Goal of the exercise:
Repeat all of the data below word for word, keeping no images.

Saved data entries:
[Start of section]

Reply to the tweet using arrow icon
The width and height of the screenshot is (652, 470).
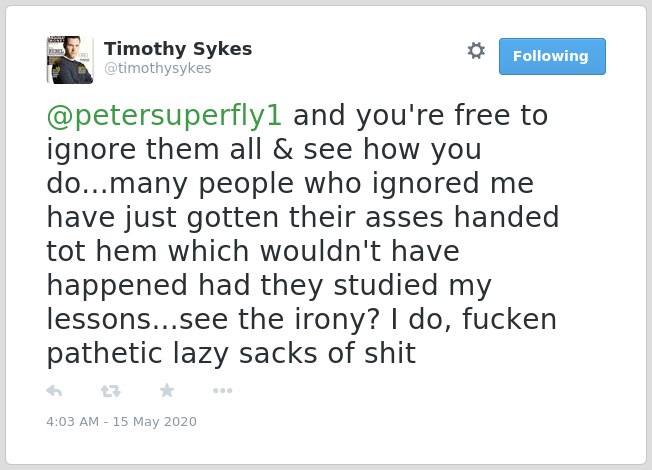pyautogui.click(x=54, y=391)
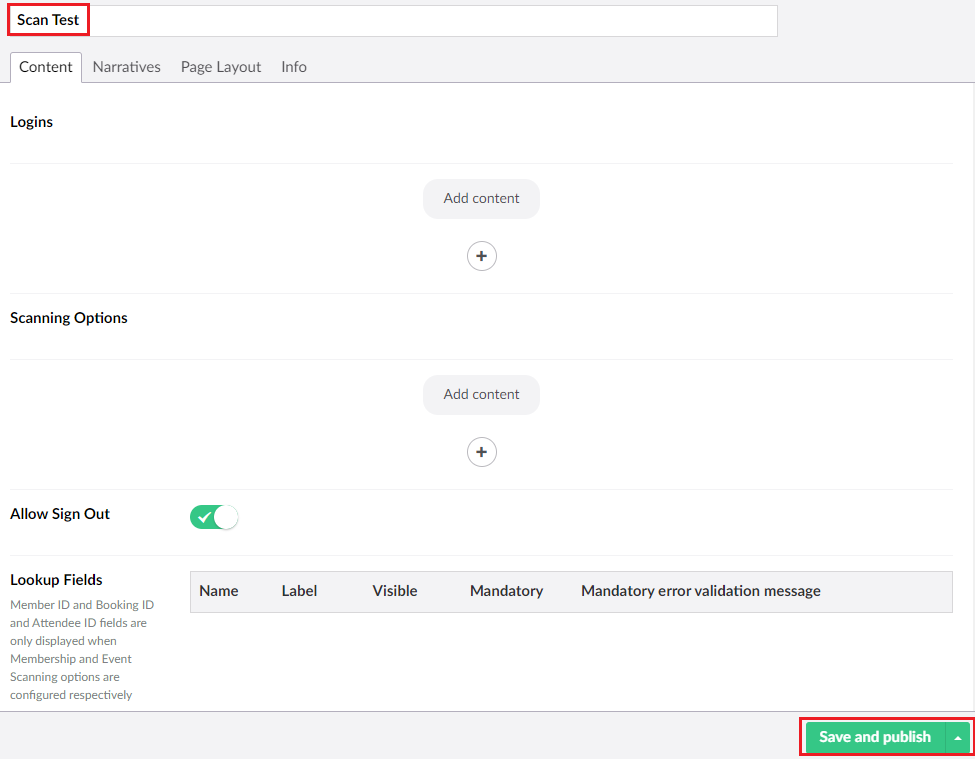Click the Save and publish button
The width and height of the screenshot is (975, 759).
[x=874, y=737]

[End of section]

Response to this task:
Reply to the tweet using arrow icon
The width and height of the screenshot is (652, 470).
pyautogui.click(x=54, y=391)
Click the Save and publish button
The width and height of the screenshot is (975, 759).
[x=874, y=737]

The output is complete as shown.